● Goal of the exercise:
Convert the part of the records below that opens with the line containing "You are a GUI" and closes with the line containing "point(52,77)" into a Markdown table with the columns "Row" and "Content", numbering each line and skipping blank lines. Leave the pictures out.
──────── Provided records ────────
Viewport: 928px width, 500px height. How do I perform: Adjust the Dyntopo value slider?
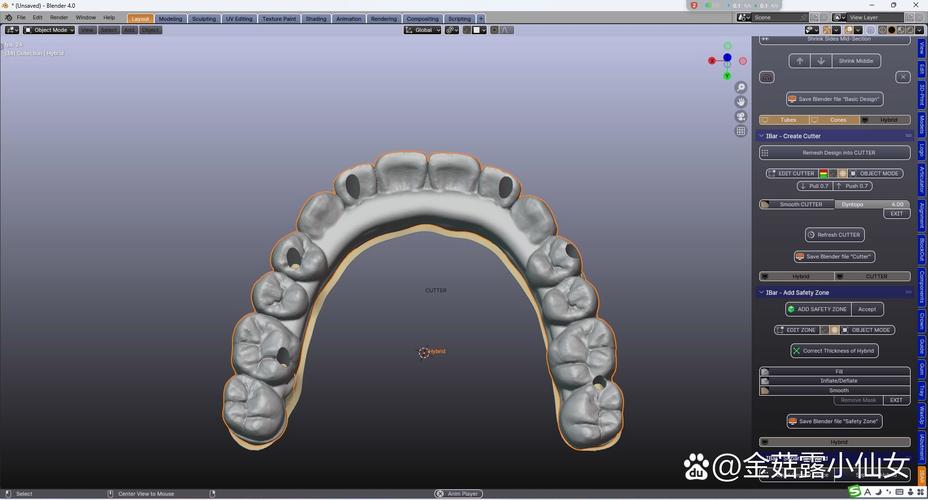[x=873, y=204]
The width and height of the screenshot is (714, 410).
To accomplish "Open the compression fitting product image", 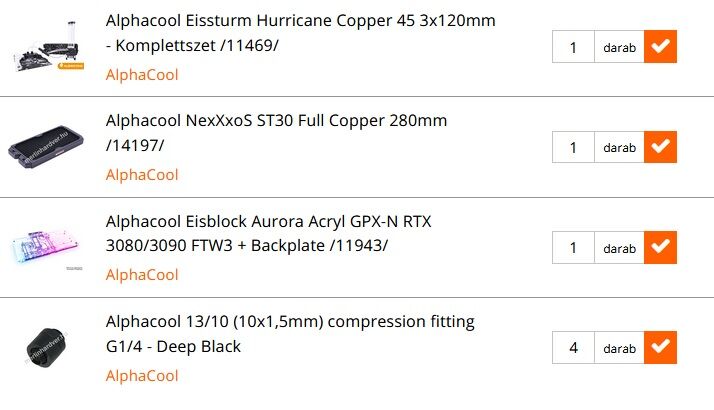I will pyautogui.click(x=48, y=348).
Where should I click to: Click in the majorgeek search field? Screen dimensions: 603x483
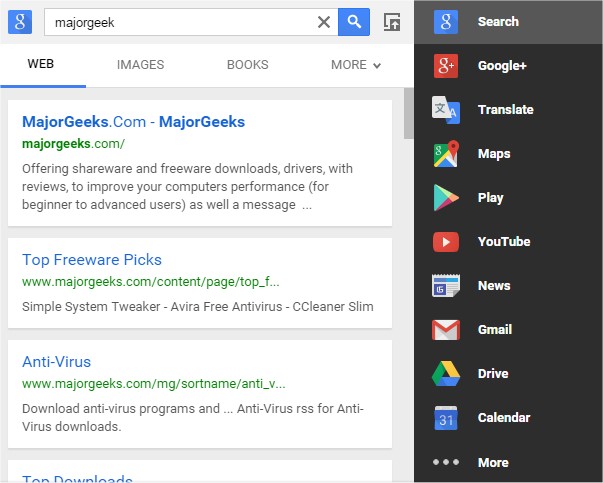pyautogui.click(x=180, y=22)
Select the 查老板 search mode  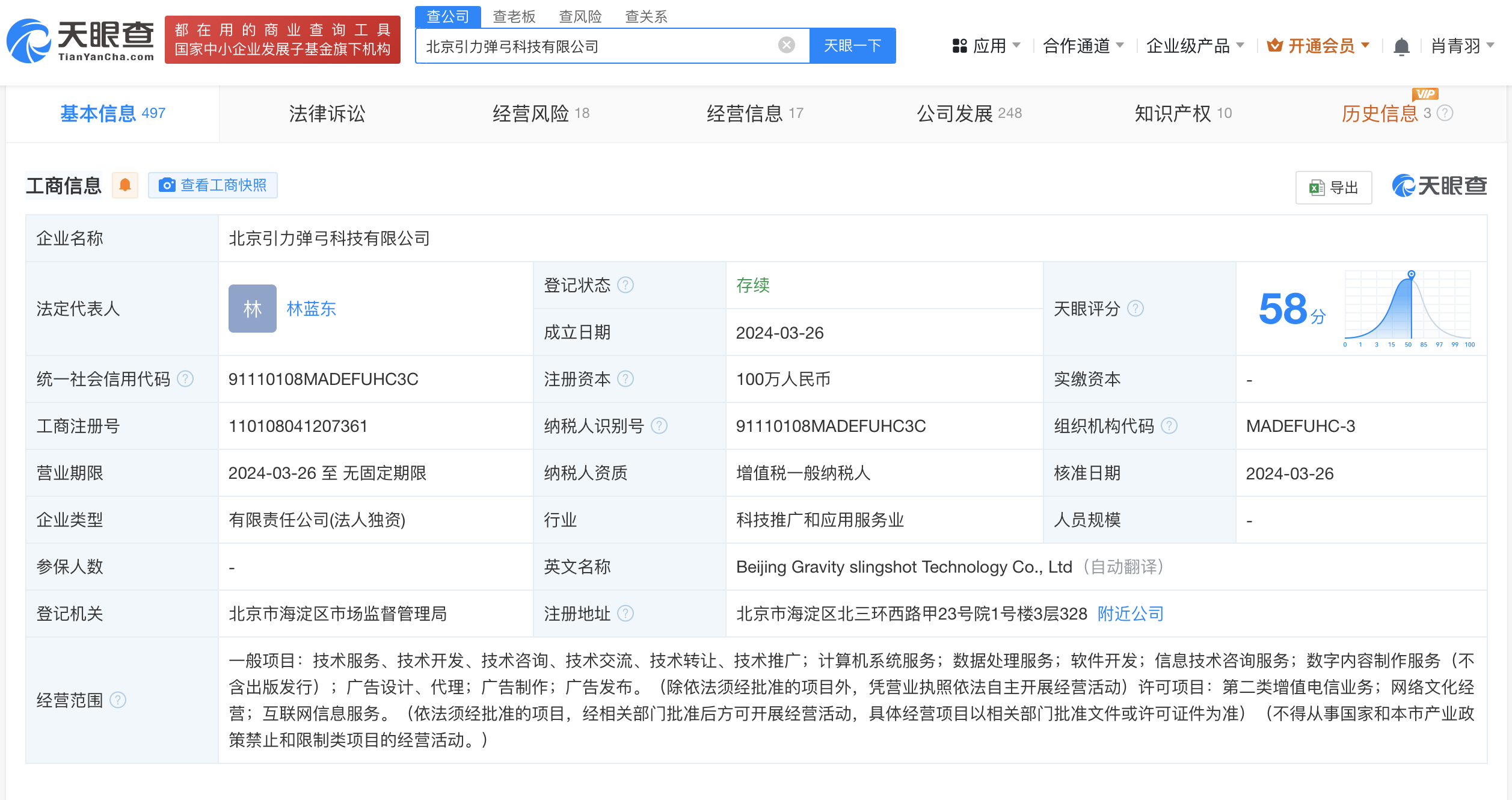[x=514, y=16]
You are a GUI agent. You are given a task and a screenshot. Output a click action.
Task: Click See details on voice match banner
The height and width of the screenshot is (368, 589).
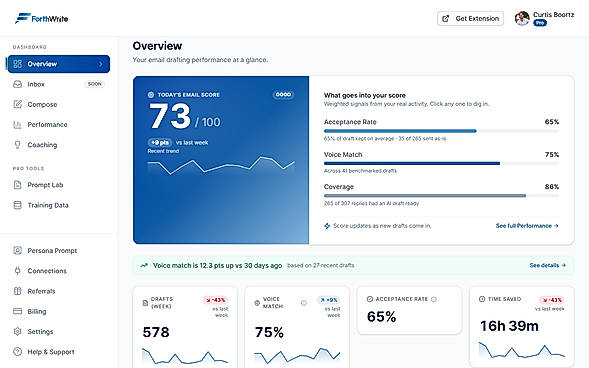548,265
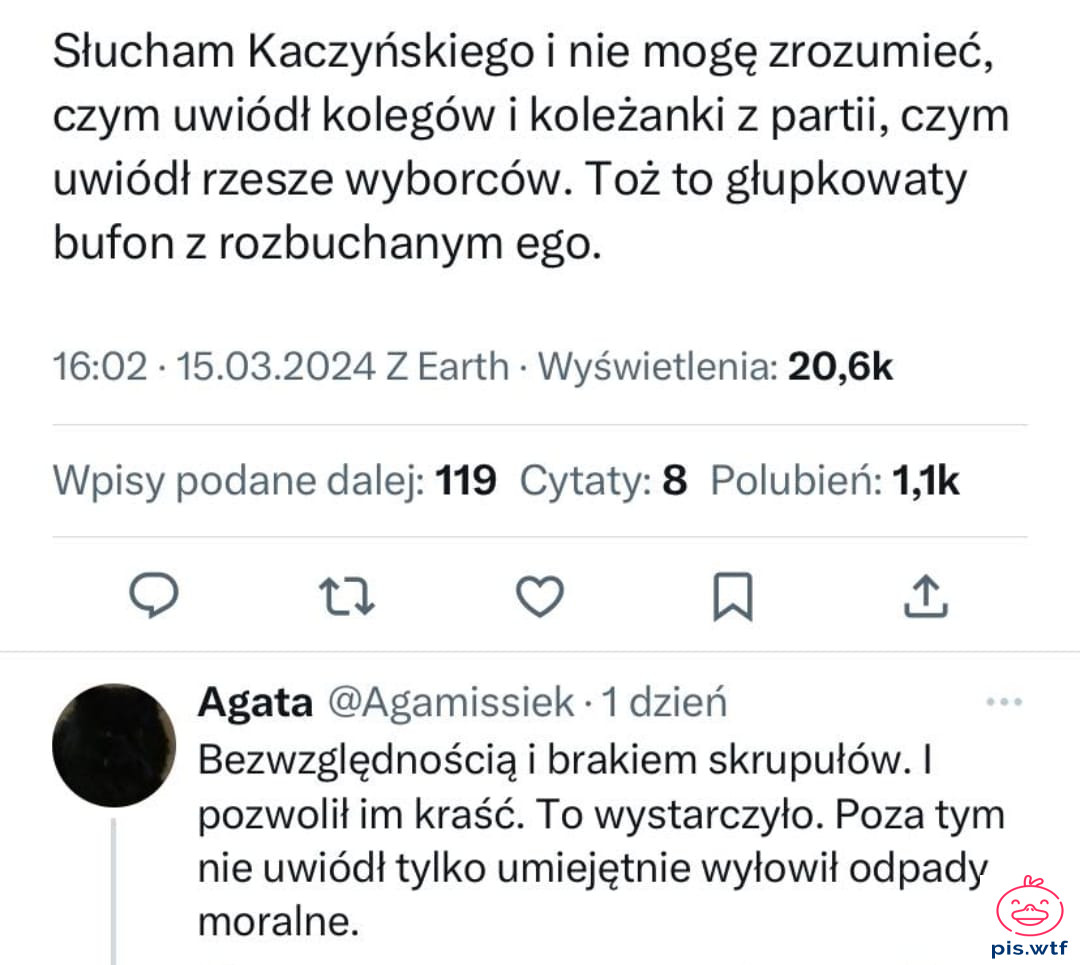This screenshot has height=965, width=1080.
Task: Show the "Cytaty: 8" quote tweets
Action: [604, 482]
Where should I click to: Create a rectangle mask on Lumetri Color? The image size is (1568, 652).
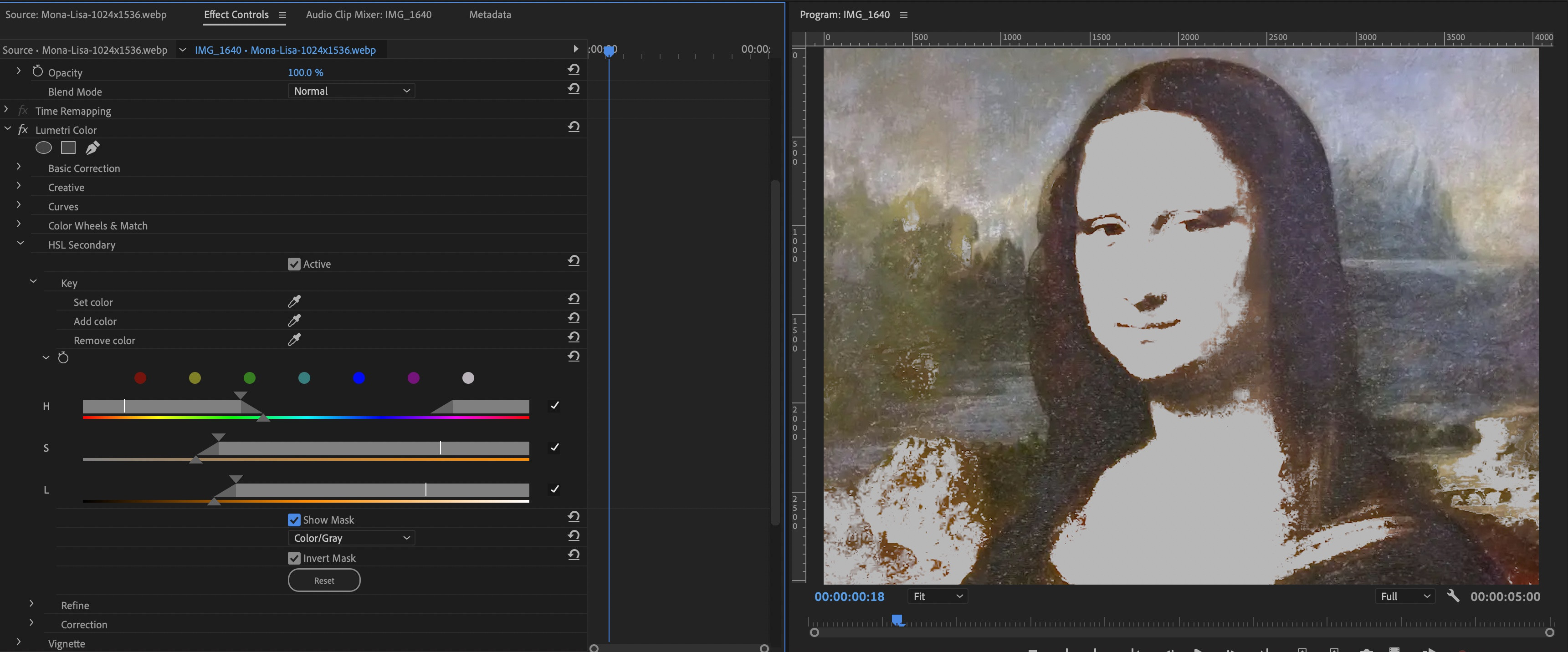click(x=67, y=147)
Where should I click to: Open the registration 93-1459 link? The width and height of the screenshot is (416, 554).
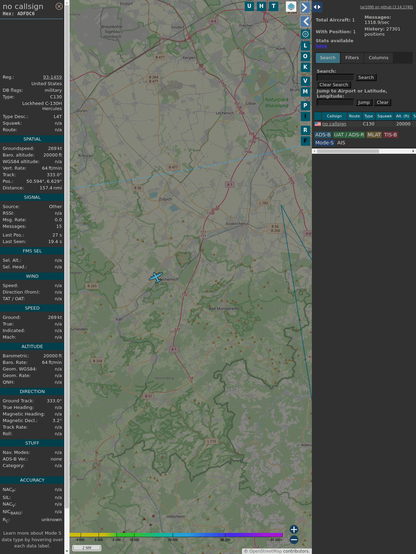point(52,77)
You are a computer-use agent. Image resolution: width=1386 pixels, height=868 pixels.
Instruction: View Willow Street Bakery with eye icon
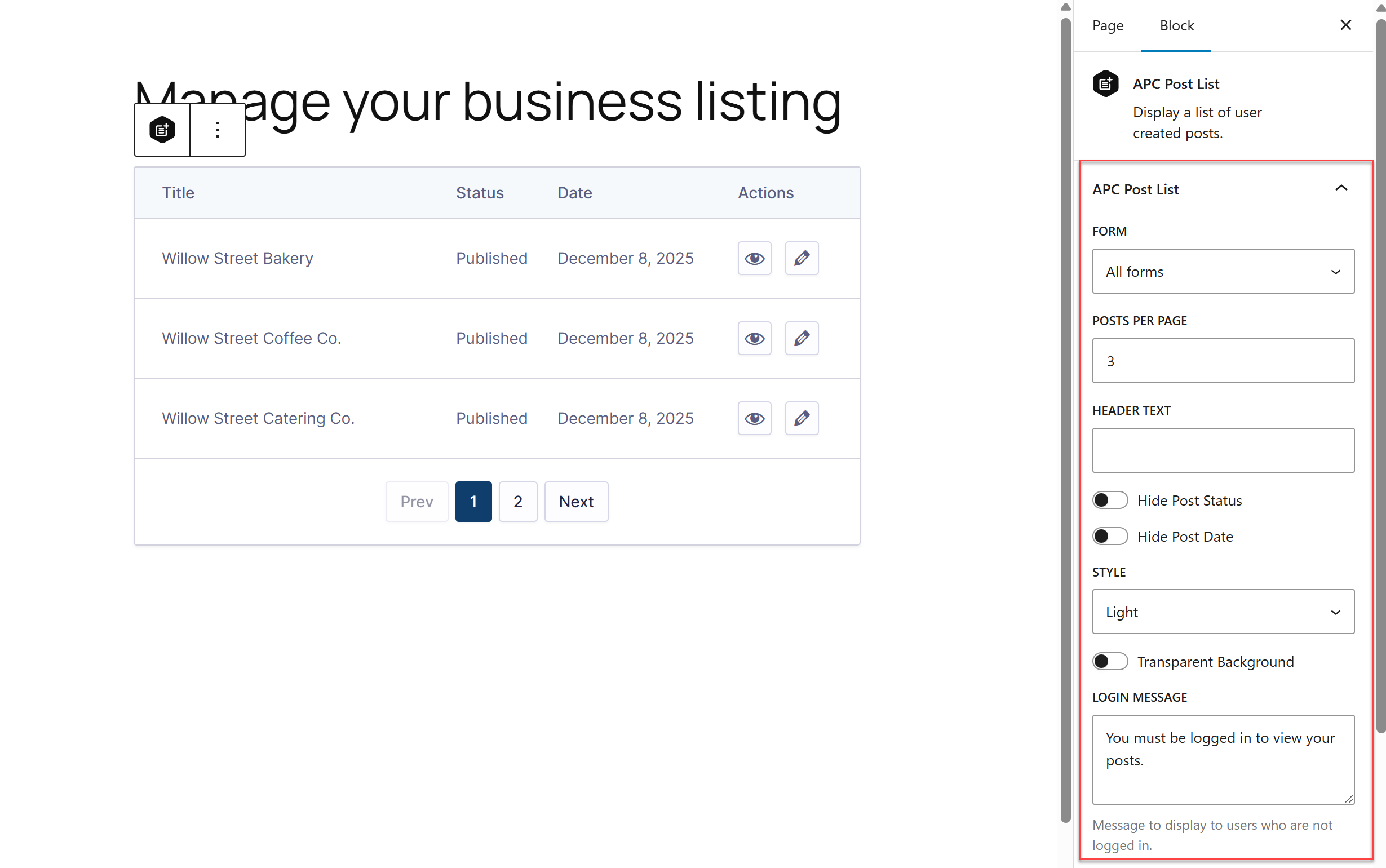(754, 258)
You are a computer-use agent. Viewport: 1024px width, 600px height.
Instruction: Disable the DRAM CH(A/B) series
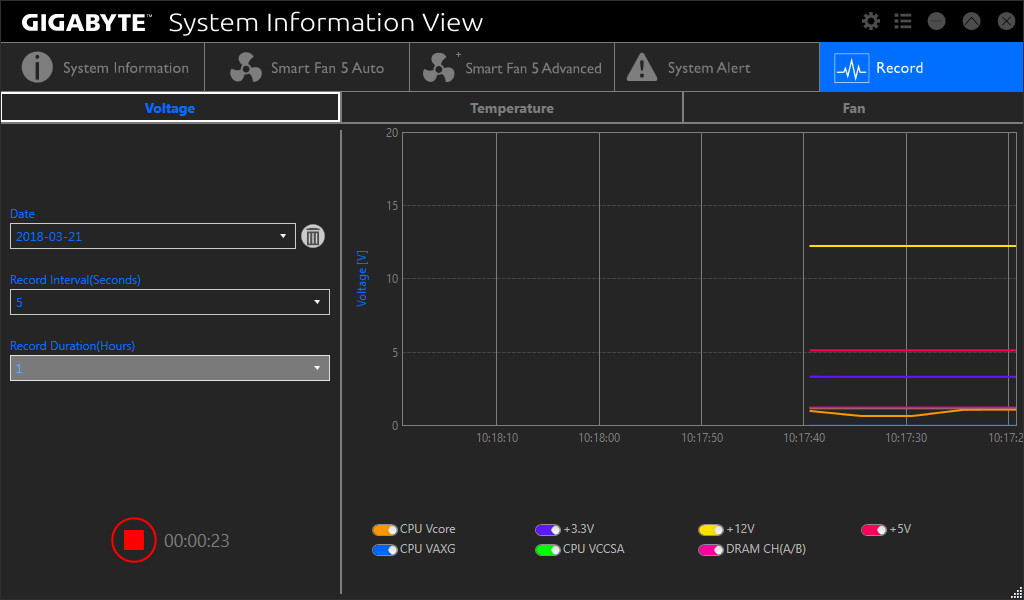[711, 549]
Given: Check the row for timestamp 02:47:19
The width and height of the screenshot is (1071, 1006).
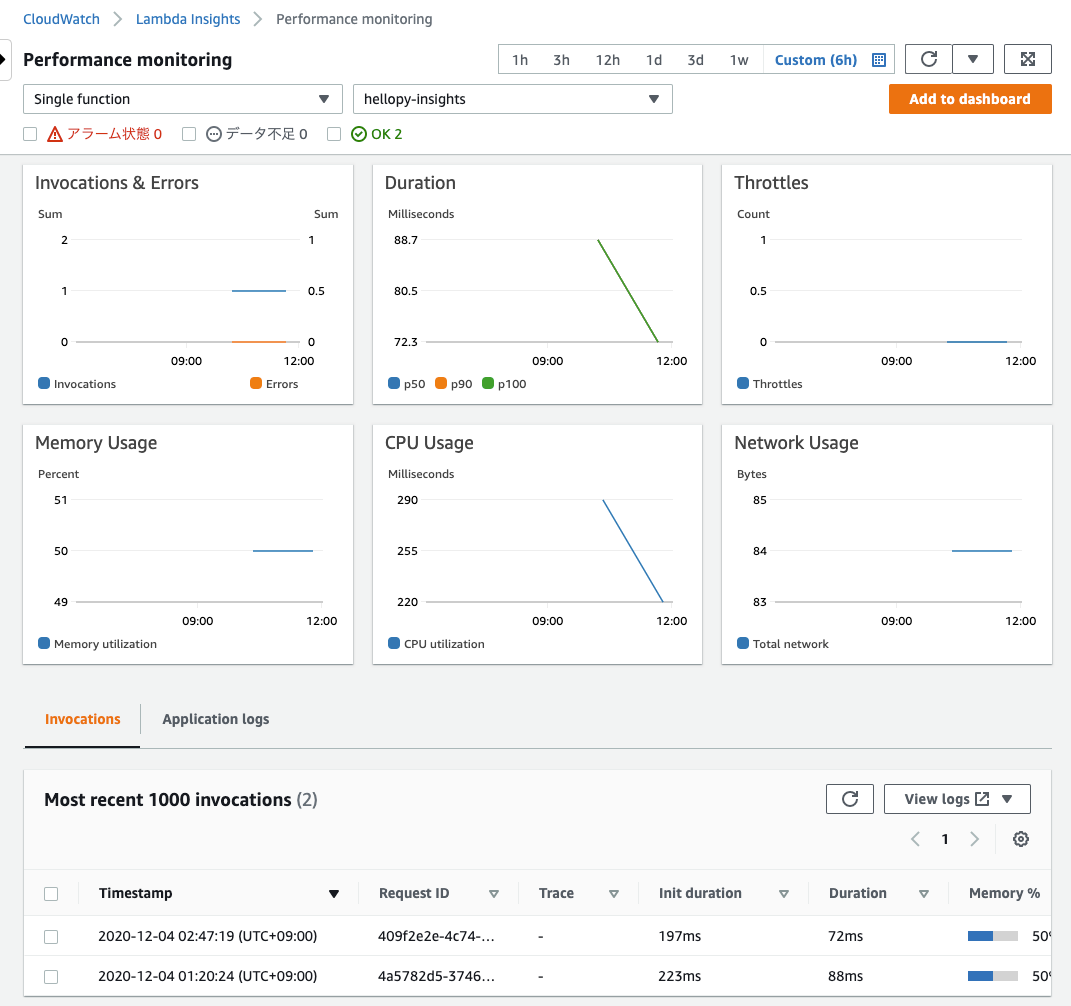Looking at the screenshot, I should (51, 937).
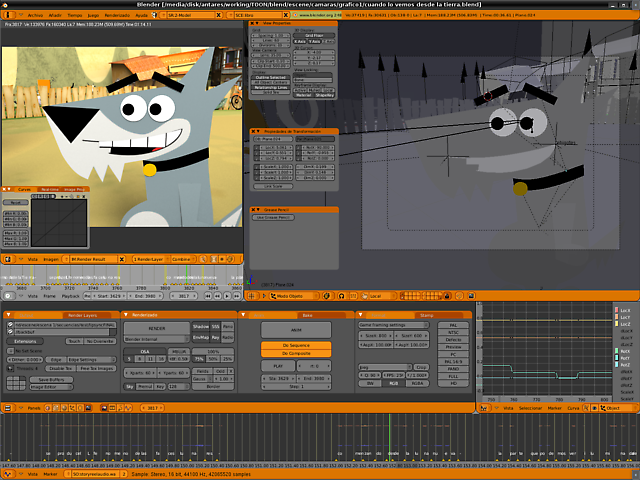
────────
● Exercise output:
| Row | Content |
|---|---|
| 1 | You are a GUI agent. You are given a task and a screenshot. Output a click action. |
| 2 | Task: Click See details on voice match banner |
| 3 | The height and width of the screenshot is (368, 589). |
| 4 | 548,265 |
| 5 | This screenshot has height=965, width=1080. |
| 6 | Task: Show the "Cytaty: 8" quote tweets |
| 7 | Action: [604, 482] |
| 8 | Where should I click to: Create a rectangle mask on Lumetri Color? The image size is (1568, 652). |
| 9 | click(x=67, y=147) |
| 10 | Where should I click to: Open the registration 93-1459 link? The width and height of the screenshot is (416, 554). |
| 11 | point(52,77) |